Work order -> A single number is the answer here: the count of lines in the records below in which the word "computer" appears.

-------- Data extract --------

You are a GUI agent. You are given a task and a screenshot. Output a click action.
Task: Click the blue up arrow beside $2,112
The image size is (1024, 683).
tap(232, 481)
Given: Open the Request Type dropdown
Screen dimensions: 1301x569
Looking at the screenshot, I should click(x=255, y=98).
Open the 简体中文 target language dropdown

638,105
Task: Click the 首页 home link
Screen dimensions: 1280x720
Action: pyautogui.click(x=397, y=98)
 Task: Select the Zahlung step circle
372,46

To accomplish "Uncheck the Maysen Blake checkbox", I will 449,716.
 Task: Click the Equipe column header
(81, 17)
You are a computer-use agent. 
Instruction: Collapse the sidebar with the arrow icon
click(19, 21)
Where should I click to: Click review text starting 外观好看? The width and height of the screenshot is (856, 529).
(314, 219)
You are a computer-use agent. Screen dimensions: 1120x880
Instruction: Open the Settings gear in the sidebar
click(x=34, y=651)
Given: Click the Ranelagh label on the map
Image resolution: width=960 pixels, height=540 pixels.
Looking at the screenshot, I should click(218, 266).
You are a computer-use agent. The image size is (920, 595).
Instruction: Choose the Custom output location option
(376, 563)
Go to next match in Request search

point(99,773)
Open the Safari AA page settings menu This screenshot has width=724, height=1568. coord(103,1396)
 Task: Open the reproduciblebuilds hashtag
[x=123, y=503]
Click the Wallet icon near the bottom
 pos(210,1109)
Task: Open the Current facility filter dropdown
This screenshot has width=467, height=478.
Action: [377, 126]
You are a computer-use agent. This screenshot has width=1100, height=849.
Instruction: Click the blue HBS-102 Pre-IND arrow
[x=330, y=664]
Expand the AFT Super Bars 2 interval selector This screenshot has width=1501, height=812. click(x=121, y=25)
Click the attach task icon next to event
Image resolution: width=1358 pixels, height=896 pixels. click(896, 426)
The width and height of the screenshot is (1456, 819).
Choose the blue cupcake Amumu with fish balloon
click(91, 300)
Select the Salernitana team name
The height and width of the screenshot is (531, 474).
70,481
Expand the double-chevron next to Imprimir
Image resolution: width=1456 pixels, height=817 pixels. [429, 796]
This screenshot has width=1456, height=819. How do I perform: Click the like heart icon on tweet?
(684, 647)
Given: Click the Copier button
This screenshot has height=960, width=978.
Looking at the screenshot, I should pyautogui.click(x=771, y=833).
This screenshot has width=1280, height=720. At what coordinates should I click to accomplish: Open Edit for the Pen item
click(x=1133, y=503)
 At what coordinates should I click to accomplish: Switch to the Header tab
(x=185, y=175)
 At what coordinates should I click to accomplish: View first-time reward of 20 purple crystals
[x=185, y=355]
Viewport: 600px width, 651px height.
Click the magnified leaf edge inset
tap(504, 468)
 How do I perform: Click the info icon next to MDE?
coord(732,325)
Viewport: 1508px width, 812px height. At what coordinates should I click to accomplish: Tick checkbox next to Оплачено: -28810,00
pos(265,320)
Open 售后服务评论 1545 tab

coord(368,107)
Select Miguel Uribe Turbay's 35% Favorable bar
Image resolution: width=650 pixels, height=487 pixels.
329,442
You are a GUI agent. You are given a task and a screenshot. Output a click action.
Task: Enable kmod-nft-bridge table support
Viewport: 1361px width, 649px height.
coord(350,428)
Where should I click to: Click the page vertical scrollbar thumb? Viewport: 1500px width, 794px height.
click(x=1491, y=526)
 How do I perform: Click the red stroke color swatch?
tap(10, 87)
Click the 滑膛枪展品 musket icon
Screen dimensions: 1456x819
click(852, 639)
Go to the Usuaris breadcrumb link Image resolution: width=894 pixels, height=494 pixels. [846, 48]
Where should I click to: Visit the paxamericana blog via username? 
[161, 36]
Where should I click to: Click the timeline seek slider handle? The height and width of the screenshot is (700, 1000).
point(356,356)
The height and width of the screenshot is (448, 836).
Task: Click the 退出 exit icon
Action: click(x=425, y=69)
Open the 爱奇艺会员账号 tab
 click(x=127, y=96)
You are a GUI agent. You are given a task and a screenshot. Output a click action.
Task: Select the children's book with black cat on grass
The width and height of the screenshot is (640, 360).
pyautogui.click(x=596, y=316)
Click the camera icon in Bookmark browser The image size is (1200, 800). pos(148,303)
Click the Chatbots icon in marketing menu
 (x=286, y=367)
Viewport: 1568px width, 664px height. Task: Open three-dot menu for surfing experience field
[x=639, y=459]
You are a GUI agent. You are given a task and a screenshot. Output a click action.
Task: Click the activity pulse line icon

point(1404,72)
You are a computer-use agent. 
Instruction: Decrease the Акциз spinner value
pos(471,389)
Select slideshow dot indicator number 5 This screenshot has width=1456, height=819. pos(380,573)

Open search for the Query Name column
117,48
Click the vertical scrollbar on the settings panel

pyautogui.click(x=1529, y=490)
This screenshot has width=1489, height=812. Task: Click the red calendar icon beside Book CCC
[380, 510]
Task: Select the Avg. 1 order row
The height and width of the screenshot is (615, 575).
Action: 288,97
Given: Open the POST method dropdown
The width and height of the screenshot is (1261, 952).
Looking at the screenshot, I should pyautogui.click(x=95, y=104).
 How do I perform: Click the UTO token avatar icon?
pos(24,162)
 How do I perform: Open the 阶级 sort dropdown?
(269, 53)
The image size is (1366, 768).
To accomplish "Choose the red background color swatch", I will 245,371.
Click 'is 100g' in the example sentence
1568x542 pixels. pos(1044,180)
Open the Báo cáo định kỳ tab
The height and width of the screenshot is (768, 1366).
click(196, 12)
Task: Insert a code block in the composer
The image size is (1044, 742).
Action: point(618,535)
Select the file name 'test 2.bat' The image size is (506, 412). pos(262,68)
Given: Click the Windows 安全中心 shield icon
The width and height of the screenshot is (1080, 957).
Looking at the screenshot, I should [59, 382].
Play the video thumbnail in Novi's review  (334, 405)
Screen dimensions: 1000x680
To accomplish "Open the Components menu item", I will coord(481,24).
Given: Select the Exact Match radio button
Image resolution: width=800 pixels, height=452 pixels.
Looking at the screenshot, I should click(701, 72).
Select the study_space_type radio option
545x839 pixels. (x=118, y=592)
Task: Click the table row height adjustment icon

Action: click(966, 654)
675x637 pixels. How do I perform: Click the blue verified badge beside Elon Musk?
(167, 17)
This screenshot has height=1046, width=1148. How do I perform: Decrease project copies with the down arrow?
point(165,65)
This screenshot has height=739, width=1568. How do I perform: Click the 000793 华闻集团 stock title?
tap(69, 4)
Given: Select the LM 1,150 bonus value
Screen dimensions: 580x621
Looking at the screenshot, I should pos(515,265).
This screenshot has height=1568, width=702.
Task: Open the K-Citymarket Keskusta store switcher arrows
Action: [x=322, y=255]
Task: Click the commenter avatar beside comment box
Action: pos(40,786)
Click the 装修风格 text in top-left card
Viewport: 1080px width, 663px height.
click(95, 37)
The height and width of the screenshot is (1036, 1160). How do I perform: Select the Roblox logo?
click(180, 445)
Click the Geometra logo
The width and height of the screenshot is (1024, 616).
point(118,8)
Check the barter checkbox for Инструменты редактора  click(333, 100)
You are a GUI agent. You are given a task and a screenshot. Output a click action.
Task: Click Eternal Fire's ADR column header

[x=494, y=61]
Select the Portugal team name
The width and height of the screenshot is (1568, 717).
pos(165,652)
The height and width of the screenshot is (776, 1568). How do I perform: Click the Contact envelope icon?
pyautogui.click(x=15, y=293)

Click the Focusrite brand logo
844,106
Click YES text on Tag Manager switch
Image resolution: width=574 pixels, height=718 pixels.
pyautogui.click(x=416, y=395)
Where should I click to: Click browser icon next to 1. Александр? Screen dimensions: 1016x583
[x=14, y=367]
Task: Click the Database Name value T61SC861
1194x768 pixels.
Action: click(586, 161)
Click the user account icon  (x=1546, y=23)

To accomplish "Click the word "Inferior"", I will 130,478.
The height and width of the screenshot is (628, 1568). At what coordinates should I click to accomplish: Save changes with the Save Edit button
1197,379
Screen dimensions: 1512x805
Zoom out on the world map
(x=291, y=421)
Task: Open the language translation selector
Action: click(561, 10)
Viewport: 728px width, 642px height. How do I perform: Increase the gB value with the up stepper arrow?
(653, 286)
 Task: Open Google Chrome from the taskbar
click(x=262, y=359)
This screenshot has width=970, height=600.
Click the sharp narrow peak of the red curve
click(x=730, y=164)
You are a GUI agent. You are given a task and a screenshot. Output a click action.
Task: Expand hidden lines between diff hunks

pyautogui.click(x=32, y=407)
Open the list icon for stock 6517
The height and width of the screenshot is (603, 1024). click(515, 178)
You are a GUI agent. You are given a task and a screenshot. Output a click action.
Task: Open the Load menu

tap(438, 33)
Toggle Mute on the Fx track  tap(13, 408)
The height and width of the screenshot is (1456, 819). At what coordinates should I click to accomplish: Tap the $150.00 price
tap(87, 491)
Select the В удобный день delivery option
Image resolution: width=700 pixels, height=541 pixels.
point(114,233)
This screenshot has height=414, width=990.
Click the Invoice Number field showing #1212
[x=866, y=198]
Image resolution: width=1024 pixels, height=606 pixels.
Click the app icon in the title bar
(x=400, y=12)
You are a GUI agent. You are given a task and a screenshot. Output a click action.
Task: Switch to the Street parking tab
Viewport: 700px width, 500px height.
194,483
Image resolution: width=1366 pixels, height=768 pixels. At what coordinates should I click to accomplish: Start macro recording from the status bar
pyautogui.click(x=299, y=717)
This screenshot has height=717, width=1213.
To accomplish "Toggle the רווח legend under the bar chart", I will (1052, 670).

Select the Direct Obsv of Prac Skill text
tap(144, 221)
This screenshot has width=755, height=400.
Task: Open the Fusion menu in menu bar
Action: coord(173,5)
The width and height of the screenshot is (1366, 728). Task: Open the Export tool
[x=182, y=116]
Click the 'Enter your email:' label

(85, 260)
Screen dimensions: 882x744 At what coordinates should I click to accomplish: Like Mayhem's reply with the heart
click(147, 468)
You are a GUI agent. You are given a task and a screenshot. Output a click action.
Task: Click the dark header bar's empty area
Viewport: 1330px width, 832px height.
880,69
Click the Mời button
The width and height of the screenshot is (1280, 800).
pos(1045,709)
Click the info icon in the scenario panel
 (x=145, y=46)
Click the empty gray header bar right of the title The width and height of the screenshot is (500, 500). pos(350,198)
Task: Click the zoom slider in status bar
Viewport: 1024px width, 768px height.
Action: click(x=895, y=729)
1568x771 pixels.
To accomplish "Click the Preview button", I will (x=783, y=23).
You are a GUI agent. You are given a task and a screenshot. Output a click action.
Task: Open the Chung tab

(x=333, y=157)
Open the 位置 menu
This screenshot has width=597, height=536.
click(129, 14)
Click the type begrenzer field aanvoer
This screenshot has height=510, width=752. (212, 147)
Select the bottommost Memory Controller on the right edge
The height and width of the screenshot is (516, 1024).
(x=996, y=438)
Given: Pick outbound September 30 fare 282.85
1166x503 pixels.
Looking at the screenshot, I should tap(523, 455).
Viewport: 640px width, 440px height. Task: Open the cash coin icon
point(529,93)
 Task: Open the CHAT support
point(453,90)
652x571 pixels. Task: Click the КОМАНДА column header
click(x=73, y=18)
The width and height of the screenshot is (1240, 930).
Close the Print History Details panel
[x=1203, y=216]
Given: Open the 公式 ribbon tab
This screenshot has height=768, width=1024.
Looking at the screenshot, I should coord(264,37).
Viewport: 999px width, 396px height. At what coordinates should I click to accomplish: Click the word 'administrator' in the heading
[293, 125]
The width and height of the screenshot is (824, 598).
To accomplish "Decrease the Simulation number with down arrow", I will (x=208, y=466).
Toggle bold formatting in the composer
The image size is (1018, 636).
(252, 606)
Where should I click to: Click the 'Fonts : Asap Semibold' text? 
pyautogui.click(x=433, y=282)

--------

Written response -> 5